Smooth muscle cells were cultured from an arteriole-rich fraction of the rabbit renal cortex and characterized by their ultrastructural and immunohistochemical features, their high content in creatine kinase (60-times that of the initial preparation) and their ability to synthesize renin. Cells, studied between passages 2 and 5, produced mainly PGE2 and, to a lesser extent, PGF2 alpha. Bradykinin (BK) (0.1 nM-1 microM) induced a concentration-dependent increase in PGE2 (28-40-times basal value at 1 microM after a 5 min incubation period) and stimulated also the free cytosolic calcium concentration [( Ca2+]i) with a 2-fold maximal rise to its basal value.
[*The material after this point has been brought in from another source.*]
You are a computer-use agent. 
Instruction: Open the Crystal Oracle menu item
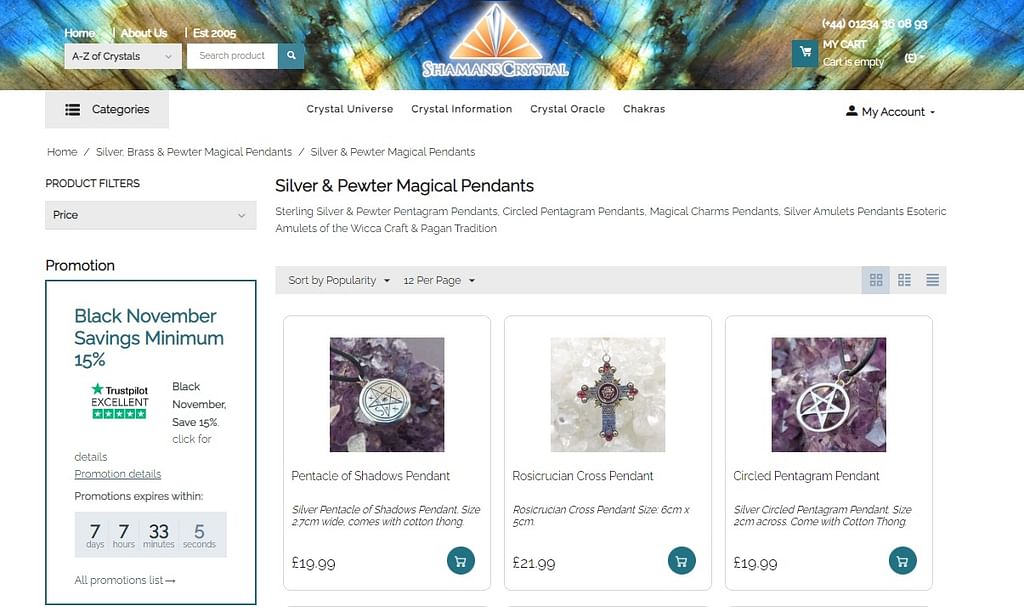pyautogui.click(x=568, y=109)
Both effects, inhibited by the anti-B2 receptor [Thi5.8D-Phe7] BK, were not reproduced by DesArg9 BK. A decrease in the extracellular calcium concentration and incubation in the presence of a calcium-channel blocker (lanthanum chloride) inhibited the BK-dependent rise of [Ca2+]i but not that of PGE2. Preincubation with phorbol myristate acetate increased basal and BK-induced PGE2 synthesis but prevented the effect of BK on [Ca2+]i. These results demonstrate the ability of BK to increase [Ca2+]i and PGE2 production in cultured vascular cells from the rabbit renal cortex and suggest that kinins might act on the cortical microcirculation via their direct effects on arteriolar smooth muscle cells.